Help pages

Attach (and detach) the pipeline functions and configuration
Run a pipeline
Create a demo pipeline

-- P -- pipeline_attach() pipeline_detach() pipeline_run() pipeline_skeleton()

Attach (and detach) the pipeline functions and configuration

Description

These functions allow users to attach (and detach) the pipeline functions and scenario to the R search path which can be useful during development. They are attached as local:pipelinedevenv. Whether this is a good idea or not is to be determined.

Usage

pipeline_attach(
  scenario = NULL,
  scenario_default = getOption("pipeline.scenario_default", "default"),
  pipeline_dir = ".",
  relative_config_file = getOption("pipeline.config_file", "config.R"),
  relative_function_dir = getOption("pipeline.function_dir", "R"),
  relative_output_dir = getOption("pipeline.output_dir", "output")
)

pipeline_detach()

Arguments

scenario

Configuration you wish to attach.

If NULL, any configuration file (see config_file) will be read in as is.
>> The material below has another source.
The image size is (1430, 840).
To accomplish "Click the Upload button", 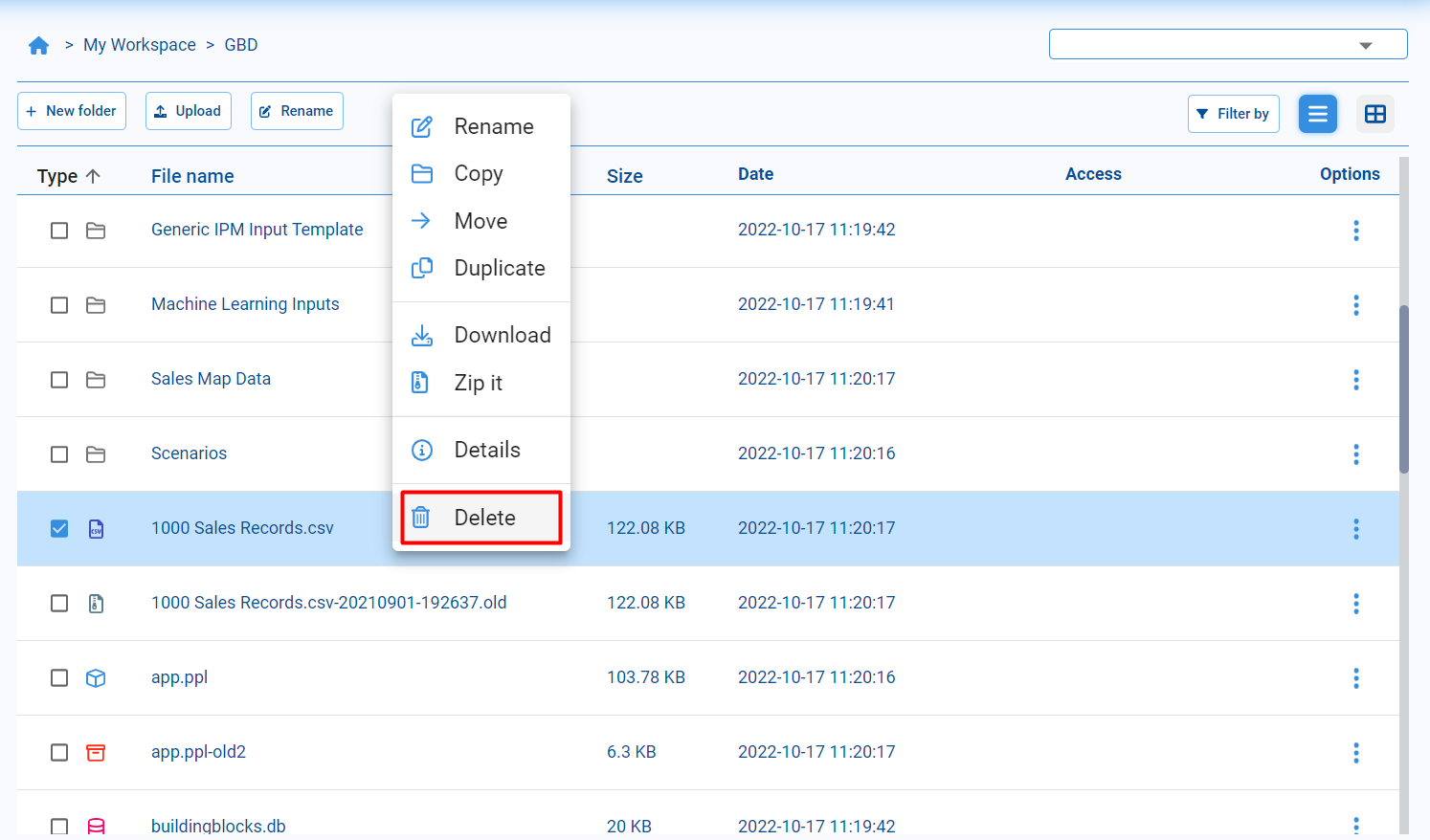I will 189,111.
Character input will be treated as configuration you wish to consider. In this case the configuration file will first be parsed looking for a named-list entry corresponding to the value of the scenario_default argument. The chosen scenario is then layered on top of this default using utils::modifyList().

scenario_default

The default scenario to consider.

If config is not NULL, this represents the default scenario on which the specified scenarios are layered.

pipeline_dir

[character]

The directory you wish to run the the pipeline relative to.

relative_config_file

[character]

The configuration file.

Must be a none-nested and given relative to pipeline_dir.

relative_function_dir

[character]

The directory to look for user defined pipeline functions.
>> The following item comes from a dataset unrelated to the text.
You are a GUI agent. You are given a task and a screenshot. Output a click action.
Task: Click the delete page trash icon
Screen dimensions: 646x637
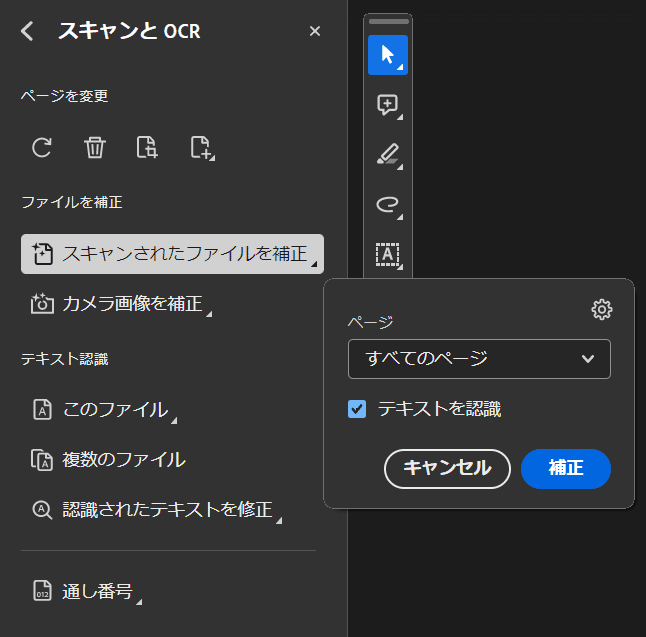pos(95,148)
Must be a none-nested and given relative to pipeline_dir.

relative_output_dir

[character]

The directory for output.

Must be a none-nested and given relative to pipeline_dir.

Value

NULL (invisibly). Called only for side effects.

Examples

# generate a demo pipeline with a single scenario
dir <- pipeline_skeleton(tempfile())

#> ✔ Template pipeline created in '/tmp/Rtmp1xeszi/fileaecfa06ea65'.

    # If we attach the 'default' scenario then both the CONFIG and the
    #   defined functions will be available to us.
    pipeline_attach(scenario = "default", pipeline_dir = dir)
    CONFIG
    exists("load_dat") && is.function(load_dat)
    pipeline_attach(scenario = "production", pipeline_dir = dir)
    CONFIG
    pipeline_detach()
    exists("load_dat")

unlink(dir)

Run a pipeline

Description

pipeline_run() manages the running of a user defined pipeline simplifying object caching and configuration management across different scenarios.

Usage

pipeline_run(
  x,
  ...,
  scenario = NULL,
  scenario_default = getOption("pipeline.scenario_default", "default"),
  pipeline_dir = ".",
  relative_config_file = getOption("pipeline.config_file", "config.R"),
  relative_function_dir = getOption("pipeline.function_dir", "R"),
  relative_output_dir = getOption("pipeline.output_dir", "output"),
  force = FALSE,
  saveRDS_args = list(),
  readRDS_args = list(),
  return = TRUE
)

Arguments

x

[expression]

R Expression of pipeline assignments. Normally this will involve multiple assignments and will need to be embraced to represent a single expression.

...

Not currently used.

scenario

If NULL, any configuration file (see config_file) will be read in as is.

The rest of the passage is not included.